◆ **WHAT THE TASK REQUIRES**
Copy out the lines from the one containing "Task: Click the drag" down through the one containing "click(x=631, y=494)", keeping each exactly as it appears.

◆ **DATA EXTRACT**
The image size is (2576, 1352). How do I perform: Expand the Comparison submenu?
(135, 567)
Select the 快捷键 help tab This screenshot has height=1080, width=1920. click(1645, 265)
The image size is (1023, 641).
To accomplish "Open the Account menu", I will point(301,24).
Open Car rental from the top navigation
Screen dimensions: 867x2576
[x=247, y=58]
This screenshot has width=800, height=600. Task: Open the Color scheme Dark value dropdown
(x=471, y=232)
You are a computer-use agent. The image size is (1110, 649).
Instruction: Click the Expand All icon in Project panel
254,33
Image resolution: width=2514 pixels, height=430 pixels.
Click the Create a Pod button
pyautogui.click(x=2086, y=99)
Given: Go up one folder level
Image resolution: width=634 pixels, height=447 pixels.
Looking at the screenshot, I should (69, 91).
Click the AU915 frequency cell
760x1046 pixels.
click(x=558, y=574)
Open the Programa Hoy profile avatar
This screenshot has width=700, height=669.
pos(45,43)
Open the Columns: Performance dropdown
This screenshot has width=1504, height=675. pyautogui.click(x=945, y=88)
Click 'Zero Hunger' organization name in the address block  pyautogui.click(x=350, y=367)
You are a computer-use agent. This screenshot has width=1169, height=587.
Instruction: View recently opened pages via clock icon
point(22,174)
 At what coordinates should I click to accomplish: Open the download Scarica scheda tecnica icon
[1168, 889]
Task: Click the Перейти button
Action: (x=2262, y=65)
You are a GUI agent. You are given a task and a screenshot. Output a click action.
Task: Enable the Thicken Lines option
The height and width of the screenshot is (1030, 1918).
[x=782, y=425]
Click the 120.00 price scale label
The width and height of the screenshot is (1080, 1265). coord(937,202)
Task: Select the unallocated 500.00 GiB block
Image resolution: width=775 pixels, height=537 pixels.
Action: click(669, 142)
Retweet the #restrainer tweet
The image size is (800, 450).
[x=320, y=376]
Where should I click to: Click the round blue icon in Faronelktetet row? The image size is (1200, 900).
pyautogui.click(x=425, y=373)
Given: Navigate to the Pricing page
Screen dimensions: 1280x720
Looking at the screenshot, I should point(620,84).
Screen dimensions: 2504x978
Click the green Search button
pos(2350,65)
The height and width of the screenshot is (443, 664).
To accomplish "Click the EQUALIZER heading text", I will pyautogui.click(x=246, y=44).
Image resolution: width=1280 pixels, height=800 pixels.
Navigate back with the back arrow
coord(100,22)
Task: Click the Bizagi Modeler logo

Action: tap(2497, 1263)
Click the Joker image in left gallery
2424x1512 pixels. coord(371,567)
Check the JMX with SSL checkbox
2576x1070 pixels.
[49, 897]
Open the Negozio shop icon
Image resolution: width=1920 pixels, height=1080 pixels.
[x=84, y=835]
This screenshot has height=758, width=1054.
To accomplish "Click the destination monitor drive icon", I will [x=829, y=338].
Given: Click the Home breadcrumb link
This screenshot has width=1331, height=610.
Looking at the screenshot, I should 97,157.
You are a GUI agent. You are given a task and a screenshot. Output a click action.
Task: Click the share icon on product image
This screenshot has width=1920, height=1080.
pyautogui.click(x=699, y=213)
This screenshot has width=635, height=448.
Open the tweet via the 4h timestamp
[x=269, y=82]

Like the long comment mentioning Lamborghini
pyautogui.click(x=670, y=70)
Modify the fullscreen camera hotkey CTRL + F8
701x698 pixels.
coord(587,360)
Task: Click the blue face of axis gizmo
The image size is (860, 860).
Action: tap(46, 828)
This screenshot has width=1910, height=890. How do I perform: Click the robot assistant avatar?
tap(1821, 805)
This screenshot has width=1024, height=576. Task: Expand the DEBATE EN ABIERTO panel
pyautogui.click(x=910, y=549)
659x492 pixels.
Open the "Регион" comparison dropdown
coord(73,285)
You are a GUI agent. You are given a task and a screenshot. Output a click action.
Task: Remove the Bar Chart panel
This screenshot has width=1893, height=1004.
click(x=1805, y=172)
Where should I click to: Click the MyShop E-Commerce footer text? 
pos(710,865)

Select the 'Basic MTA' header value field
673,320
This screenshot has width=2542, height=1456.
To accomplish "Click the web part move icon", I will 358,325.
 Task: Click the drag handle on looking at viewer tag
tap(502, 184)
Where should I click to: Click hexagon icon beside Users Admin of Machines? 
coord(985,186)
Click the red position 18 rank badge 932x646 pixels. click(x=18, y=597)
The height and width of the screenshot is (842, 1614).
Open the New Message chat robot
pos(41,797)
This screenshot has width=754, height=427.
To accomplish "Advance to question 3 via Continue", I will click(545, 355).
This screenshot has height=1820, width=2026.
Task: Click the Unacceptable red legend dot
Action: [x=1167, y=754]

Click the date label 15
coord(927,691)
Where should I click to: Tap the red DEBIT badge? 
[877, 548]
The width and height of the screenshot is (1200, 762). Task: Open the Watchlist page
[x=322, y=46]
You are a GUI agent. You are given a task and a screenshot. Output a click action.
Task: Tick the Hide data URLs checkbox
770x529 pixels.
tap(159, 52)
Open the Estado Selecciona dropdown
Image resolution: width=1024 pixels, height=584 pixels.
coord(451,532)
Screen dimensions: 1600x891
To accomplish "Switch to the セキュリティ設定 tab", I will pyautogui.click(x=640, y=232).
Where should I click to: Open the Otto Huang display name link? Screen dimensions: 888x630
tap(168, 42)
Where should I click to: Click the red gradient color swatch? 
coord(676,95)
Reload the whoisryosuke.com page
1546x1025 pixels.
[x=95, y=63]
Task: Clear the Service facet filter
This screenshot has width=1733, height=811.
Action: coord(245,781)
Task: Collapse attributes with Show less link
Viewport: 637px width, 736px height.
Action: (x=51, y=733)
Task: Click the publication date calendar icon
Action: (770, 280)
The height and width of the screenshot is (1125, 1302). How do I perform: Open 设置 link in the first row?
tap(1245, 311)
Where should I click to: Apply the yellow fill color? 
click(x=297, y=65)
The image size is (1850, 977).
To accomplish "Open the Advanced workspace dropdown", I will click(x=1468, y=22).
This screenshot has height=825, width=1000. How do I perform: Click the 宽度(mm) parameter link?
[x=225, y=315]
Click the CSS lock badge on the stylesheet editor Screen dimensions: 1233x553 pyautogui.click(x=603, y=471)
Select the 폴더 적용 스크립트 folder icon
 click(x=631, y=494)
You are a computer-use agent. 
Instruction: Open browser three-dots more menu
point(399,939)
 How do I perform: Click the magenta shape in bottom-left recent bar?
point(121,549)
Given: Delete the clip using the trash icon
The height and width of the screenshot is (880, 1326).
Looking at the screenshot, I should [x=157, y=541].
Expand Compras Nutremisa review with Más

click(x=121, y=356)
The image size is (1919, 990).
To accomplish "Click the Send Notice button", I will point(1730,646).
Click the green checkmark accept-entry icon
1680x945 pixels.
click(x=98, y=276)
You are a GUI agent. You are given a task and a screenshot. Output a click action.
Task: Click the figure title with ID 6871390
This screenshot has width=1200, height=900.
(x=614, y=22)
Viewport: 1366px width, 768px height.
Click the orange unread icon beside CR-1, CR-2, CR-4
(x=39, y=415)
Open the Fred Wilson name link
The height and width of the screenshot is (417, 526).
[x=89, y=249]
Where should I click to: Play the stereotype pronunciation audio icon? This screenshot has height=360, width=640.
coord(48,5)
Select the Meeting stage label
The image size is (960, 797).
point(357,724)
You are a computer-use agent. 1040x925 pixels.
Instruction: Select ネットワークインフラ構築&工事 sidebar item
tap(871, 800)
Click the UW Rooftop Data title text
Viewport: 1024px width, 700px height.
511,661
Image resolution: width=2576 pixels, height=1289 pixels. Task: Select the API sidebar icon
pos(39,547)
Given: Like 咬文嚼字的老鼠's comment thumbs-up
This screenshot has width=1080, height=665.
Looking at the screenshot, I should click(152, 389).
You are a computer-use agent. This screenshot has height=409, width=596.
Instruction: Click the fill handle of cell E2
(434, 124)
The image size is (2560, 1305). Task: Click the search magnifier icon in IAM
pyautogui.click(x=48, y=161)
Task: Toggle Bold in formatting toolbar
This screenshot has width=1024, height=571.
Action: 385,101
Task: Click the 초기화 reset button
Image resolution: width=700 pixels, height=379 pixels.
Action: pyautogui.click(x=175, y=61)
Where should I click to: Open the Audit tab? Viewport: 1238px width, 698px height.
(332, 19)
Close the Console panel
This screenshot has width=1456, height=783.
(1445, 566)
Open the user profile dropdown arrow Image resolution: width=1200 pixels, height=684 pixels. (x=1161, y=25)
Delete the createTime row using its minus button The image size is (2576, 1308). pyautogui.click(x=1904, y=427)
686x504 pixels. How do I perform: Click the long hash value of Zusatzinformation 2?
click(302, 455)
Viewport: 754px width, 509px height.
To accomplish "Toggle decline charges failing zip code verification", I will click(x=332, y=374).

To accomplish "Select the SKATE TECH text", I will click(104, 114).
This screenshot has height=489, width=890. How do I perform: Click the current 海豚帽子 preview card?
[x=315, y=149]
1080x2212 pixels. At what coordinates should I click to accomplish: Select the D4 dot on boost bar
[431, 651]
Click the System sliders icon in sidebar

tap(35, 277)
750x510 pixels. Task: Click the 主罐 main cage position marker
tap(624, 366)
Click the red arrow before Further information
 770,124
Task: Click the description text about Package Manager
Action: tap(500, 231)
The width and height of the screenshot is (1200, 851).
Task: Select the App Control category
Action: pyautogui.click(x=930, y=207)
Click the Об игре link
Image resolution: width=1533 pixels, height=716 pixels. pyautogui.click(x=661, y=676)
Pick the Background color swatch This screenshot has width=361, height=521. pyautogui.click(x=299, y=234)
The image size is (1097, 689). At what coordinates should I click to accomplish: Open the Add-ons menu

◆ **CORRECT RESPONSE**
 Task: Click the drag handle on looking at viewer tag
tap(502, 184)
Where should I click to: Click hexagon icon beside Users Admin of Machines? 
coord(985,186)
Click the red position 18 rank badge 932x646 pixels. click(x=18, y=597)
The height and width of the screenshot is (842, 1614).
Open the New Message chat robot
pos(41,797)
This screenshot has width=754, height=427.
To accomplish "Advance to question 3 via Continue", I will click(545, 355).
This screenshot has height=1820, width=2026.
Task: Click the Unacceptable red legend dot
Action: [x=1167, y=754]

Click the date label 15
coord(927,691)
Where should I click to: Tap the red DEBIT badge? 
[877, 548]
The width and height of the screenshot is (1200, 762). Task: Open the Watchlist page
[x=322, y=46]
You are a GUI agent. You are given a task and a screenshot. Output a click action.
Task: Tick the Hide data URLs checkbox
770x529 pixels.
tap(159, 52)
Open the Estado Selecciona dropdown
Image resolution: width=1024 pixels, height=584 pixels.
coord(451,532)
Screen dimensions: 1600x891
To accomplish "Switch to the セキュリティ設定 tab", I will pyautogui.click(x=640, y=232).
Where should I click to: Open the Otto Huang display name link? Screen dimensions: 888x630
tap(168, 42)
Where should I click to: Click the red gradient color swatch? 
coord(676,95)
Reload the whoisryosuke.com page
1546x1025 pixels.
[x=95, y=63]
Task: Clear the Service facet filter
This screenshot has width=1733, height=811.
Action: coord(245,781)
Task: Collapse attributes with Show less link
Viewport: 637px width, 736px height.
Action: (x=51, y=733)
Task: Click the publication date calendar icon
Action: (770, 280)
The height and width of the screenshot is (1125, 1302). How do I perform: Open 设置 link in the first row?
tap(1245, 311)
Where should I click to: Apply the yellow fill color? 
click(x=297, y=65)
The image size is (1850, 977).
To accomplish "Open the Advanced workspace dropdown", I will click(x=1468, y=22).
This screenshot has height=825, width=1000. How do I perform: Click the 宽度(mm) parameter link?
[x=225, y=315]
Click the CSS lock badge on the stylesheet editor Screen dimensions: 1233x553 pyautogui.click(x=603, y=471)
Select the 폴더 적용 스크립트 folder icon
 click(x=631, y=494)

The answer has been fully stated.